General

What do wine ratings mean?

Let’s Talk About … Wine Ratings

There are a lot of wines out there. How do you choose?

Do you grab the one with the interesting label?

The one that you recognize and always buy?

Or do you take into account critic’s ratings? And what do those ratings mean anyways?

Robert Parker, Wine Advocate

Everyone has heard of Robert Parker and his famous 100 point scale. The question for you, as the consumer is, do you like the same types of wines as Parker?

If so, then his scoring may help you decide amongst the bottles. Parker specializes in wines from Bordeaux, California and the Rhone Valley. He likes big reds with lots of fruit. If you have similar tastes, then his ratings may help guide you.

How does he judge? He selects one type of wine, and conducts a blinded tasting. Although it is a 100 point scale, the wines get 50 points just for showing up.

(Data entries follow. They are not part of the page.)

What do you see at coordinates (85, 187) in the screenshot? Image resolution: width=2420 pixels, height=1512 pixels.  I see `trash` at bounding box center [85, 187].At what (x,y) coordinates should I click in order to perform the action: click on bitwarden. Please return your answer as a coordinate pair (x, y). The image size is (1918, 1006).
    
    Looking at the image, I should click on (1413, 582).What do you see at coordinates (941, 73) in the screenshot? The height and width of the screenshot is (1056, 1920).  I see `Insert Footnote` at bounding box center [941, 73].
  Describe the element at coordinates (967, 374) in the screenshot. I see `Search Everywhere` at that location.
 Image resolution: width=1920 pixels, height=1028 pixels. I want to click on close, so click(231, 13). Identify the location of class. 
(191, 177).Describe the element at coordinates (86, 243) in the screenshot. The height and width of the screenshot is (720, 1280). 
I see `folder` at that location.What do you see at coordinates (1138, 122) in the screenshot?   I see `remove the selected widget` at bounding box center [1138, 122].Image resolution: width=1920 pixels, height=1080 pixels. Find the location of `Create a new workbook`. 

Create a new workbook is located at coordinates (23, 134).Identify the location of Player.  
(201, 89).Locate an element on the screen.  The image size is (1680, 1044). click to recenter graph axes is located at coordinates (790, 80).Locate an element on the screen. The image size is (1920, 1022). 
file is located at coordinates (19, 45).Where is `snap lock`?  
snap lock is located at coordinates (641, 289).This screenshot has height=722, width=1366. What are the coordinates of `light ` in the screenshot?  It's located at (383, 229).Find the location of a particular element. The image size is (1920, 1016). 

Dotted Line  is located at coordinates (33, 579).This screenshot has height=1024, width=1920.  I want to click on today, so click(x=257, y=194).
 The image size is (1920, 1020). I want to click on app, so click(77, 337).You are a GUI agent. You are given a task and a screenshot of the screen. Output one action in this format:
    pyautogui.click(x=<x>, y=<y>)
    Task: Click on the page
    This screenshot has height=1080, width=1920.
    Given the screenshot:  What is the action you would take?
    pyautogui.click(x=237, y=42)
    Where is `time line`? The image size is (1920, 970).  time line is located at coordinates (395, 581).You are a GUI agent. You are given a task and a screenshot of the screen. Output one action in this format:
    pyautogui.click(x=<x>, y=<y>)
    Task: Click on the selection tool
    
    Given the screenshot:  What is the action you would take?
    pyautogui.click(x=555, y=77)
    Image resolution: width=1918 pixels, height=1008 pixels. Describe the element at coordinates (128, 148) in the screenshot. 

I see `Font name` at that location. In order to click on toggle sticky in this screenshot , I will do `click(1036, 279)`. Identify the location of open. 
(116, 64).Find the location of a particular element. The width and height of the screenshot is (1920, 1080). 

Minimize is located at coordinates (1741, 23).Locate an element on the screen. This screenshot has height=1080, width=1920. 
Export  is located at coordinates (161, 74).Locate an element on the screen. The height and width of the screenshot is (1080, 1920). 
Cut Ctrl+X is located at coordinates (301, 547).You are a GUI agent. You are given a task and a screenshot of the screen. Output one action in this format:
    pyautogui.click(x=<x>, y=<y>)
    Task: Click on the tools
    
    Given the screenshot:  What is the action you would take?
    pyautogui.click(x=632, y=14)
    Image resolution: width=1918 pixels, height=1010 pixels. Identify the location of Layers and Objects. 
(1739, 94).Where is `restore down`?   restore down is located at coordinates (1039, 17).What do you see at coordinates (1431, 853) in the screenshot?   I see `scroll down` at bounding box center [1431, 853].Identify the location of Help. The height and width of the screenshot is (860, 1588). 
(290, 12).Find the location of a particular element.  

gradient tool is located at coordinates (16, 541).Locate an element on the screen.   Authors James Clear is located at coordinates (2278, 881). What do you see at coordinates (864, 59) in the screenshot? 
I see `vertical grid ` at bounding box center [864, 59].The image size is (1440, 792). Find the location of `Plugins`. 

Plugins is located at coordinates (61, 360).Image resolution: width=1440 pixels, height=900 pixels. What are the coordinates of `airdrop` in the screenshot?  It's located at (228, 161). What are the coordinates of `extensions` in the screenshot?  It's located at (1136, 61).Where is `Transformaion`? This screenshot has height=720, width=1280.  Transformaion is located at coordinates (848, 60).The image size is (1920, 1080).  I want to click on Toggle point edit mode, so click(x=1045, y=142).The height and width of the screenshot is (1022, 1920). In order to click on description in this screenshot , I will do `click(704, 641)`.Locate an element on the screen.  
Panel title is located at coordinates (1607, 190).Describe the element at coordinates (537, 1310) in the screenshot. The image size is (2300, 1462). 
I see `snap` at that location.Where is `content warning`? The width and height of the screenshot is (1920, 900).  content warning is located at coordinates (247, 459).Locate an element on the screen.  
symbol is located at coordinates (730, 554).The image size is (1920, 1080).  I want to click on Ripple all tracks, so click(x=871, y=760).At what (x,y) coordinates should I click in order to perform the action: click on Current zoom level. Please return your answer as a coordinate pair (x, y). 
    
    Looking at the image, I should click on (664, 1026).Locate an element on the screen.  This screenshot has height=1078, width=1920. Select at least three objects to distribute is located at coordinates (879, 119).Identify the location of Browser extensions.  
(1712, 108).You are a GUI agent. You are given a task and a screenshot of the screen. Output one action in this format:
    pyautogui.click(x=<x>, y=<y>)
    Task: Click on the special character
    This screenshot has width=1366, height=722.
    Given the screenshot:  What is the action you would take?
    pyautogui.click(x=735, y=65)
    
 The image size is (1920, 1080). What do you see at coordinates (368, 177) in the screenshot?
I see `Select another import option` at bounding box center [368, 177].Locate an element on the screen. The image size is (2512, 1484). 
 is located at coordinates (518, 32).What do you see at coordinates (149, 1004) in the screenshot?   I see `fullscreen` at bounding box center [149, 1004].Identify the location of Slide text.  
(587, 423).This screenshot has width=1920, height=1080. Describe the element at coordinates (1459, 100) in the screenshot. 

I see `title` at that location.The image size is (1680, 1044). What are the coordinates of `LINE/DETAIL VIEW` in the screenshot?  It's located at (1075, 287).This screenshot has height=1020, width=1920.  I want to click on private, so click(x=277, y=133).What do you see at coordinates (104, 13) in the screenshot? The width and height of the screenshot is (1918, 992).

Color and appearance can get up to 5 points. Aroma can earn an additional 15 points. Flavor and finish 20 points. Quality and aging potential can get up to 10 more.

It’s a Robert Parker 97! Buy it now! Should you? It’s unlikely you’ll see something this highly rated in the store, as once Parker rates it this high, it sells out pretty fast due to his enormous influence.

Although Parker now has several critics assisting him, the scores are still associated with him. It has been said “When Robert Parker spits, the world listens.”

Wine Spectator

The Wine Spectator is another highly respected source for wine ratings. There are several critics who specialize in different regions, such as James Laube, James Suckling, Harvey Steiman.

Stephen Tanzer, The International Wine Cellar, Food & Wine magazine, and Forbes.

Stephen also rates wine on the 0-100 scale, similar to the Wine Advocate and the Wine Spectator. He tends to do most tastings himself.

Michael Broadbent and Decanter

Decanter uses a 5 star system originally created by Michael Broadbent. This is an easier to understand scale than the 100 scale, as the categories are broader and you don’t need to think about the difference between a 92 and a 93.

  • 5 stars: Outstanding quality, virtually perfect example
  • 4 stars: Highly recommended
  • 3 stars: Recommended
  • 2 stars: Quite good
  • 1 star: Acceptable

Do the experts agree?

No, they don’t. This quote is from the article referenced under further reading: “Jancis Robinson and Robert Parker historically clashed in 2004 over their ratings for the new 2003 Bordeaux futures.

The wine was the 2003 Chateau Pavie, and while Parker awarded the wine a 95, Robinson awarded just 12 points out of a possible 20 and called the effort “ridiculous”. A passive-aggressive war of words ensued and critics all over the world took sides.”

Evaluating wine is highly subjective, based on a person’s likes, mood, the glass used, the time when the wine was tasted, and other variables. See below for how 3 major critics score their wines:

Use the ratings or not?

If you’re purchasing wine for investment purposes, then the scales may matter. If you’re purchasing the wine for enjoyment and you find that you have very similar preferences to one of the critics, then you may want to use their score to help guide you.

Remember, these scores are not the say-all-end-all in wine tasting. If you like a wine that a critic doesn’t, that’s okay – enjoy!